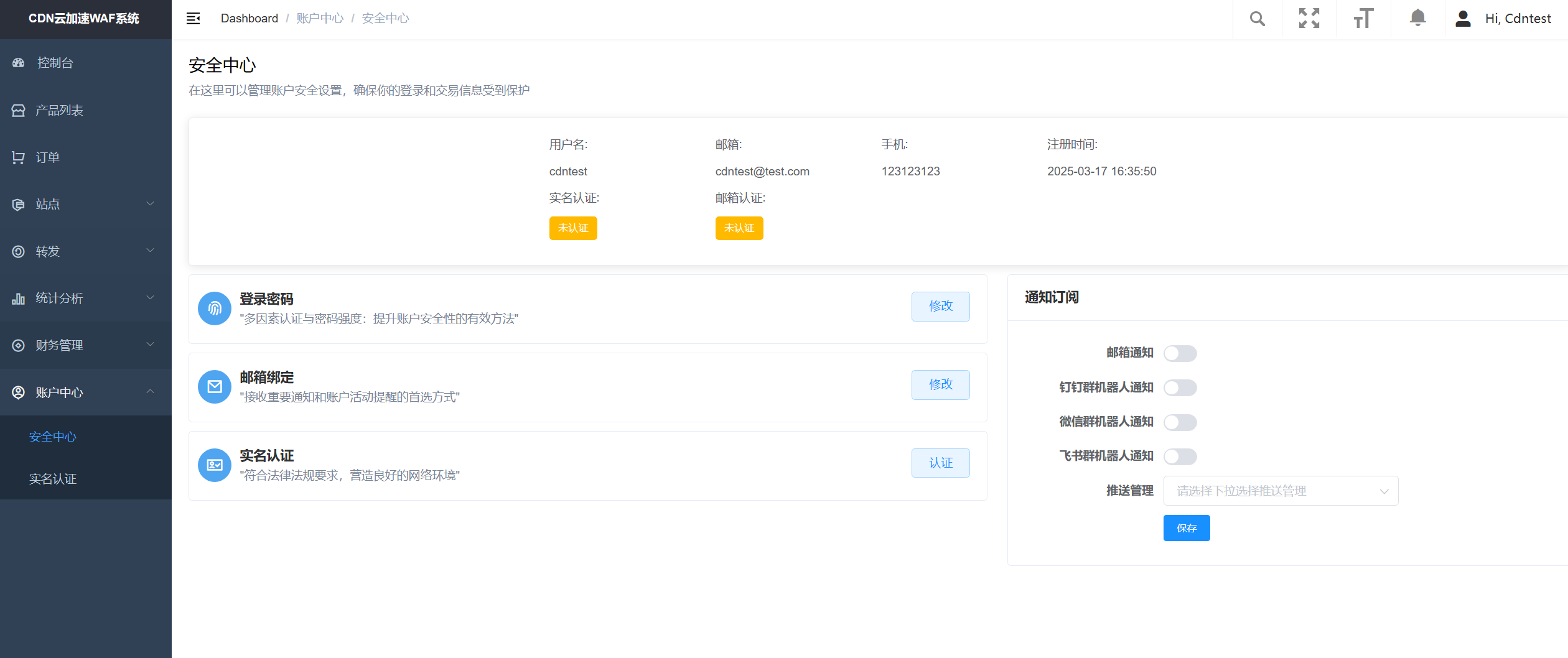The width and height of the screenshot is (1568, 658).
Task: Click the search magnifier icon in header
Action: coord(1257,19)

* * *

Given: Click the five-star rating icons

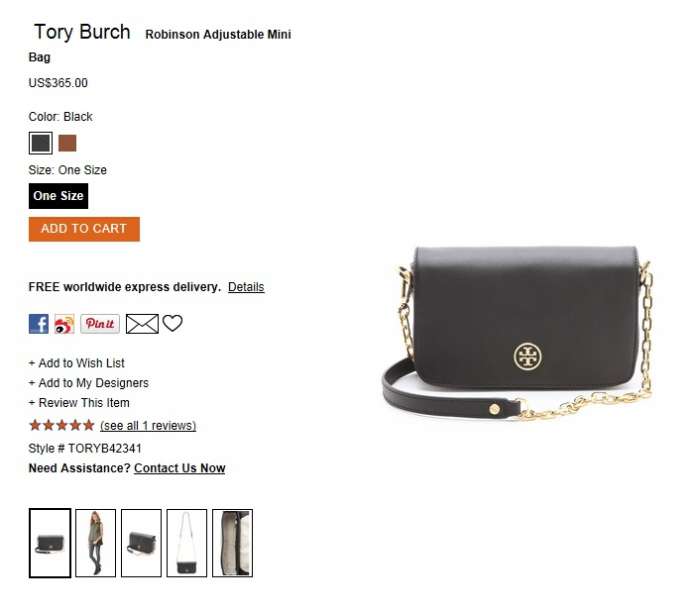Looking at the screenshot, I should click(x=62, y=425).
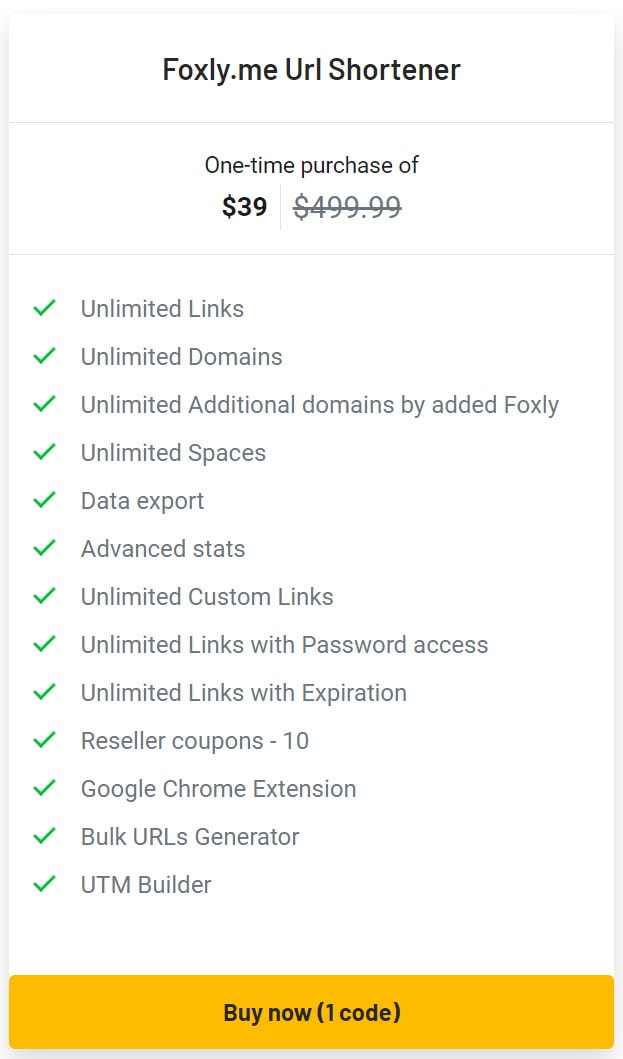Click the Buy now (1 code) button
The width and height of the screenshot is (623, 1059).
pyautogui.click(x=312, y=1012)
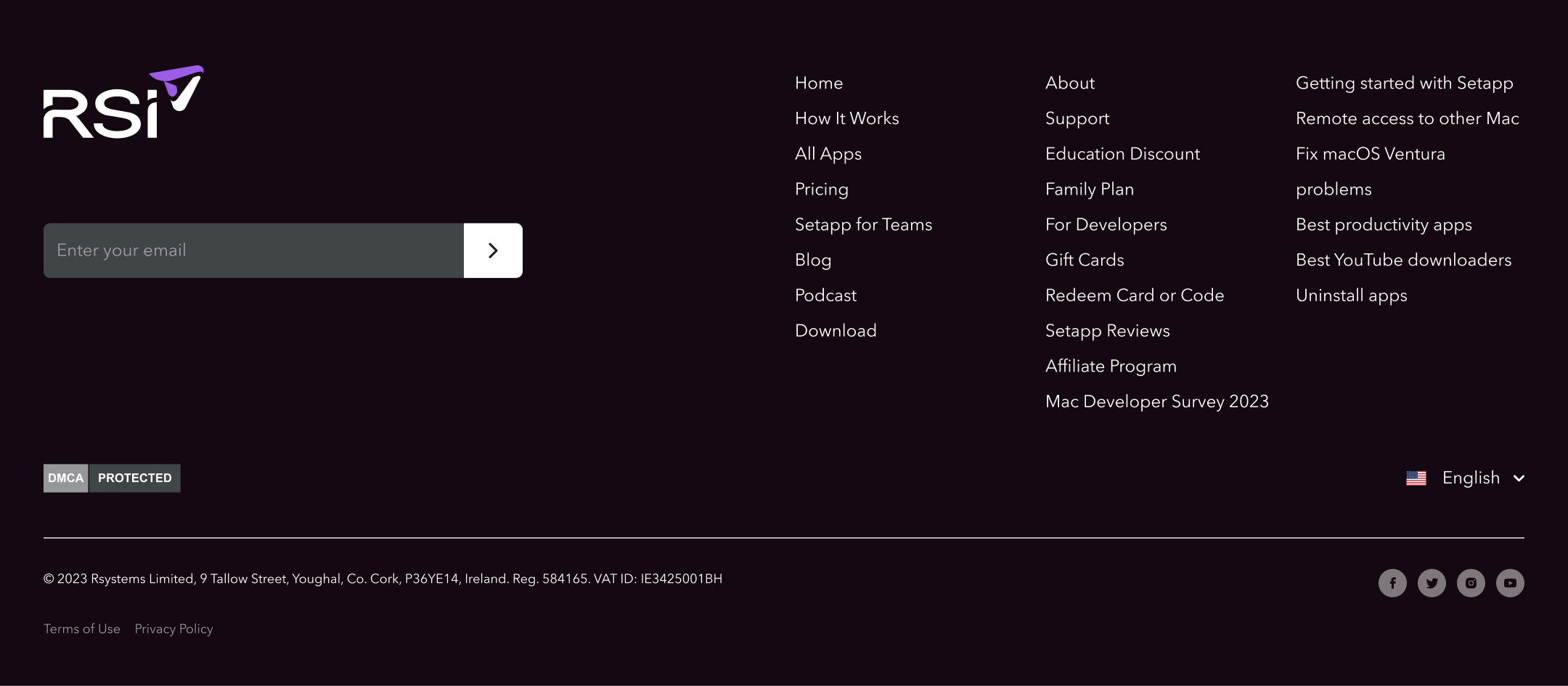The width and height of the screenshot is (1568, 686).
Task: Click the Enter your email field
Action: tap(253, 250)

* _WHAT IS EXPECTED_
Reproduce only the rows running from the line containing "The width and height of the screenshot is (1568, 658)." through the line containing "Action: coord(1257,19)", with "magnifier" changed to "magnifying glass" and everything else unchanged. Leave the pictures out.

* _RESPONSE TO THIS TASK_
The width and height of the screenshot is (1568, 658).
Task: Click the search magnifying glass icon in header
Action: coord(1257,19)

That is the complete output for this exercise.